» Exercise prompt
This exercise asks for an exact copy of the lines from the one containing "You are a computer-use" through the final line of the material, with pictures omitted.

» Study material

--- START ---

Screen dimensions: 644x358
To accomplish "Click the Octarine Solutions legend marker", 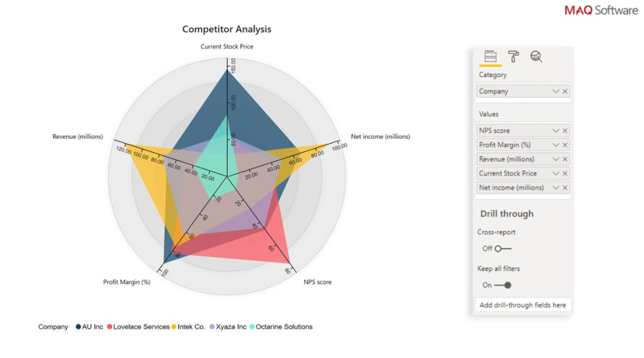I will click(252, 327).
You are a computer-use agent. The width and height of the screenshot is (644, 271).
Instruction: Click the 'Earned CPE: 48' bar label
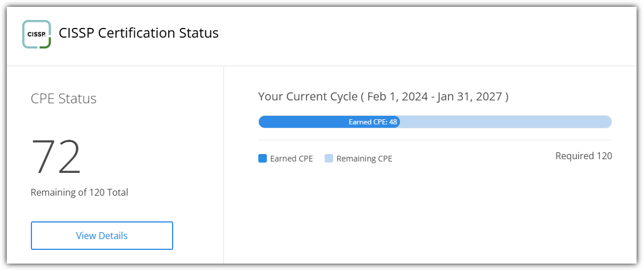[x=373, y=122]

--- END ---

» Response box
You are a computer-use agent. The width and height of the screenshot is (644, 271).
Instruction: Click the 'Earned CPE: 48' bar label
[x=373, y=122]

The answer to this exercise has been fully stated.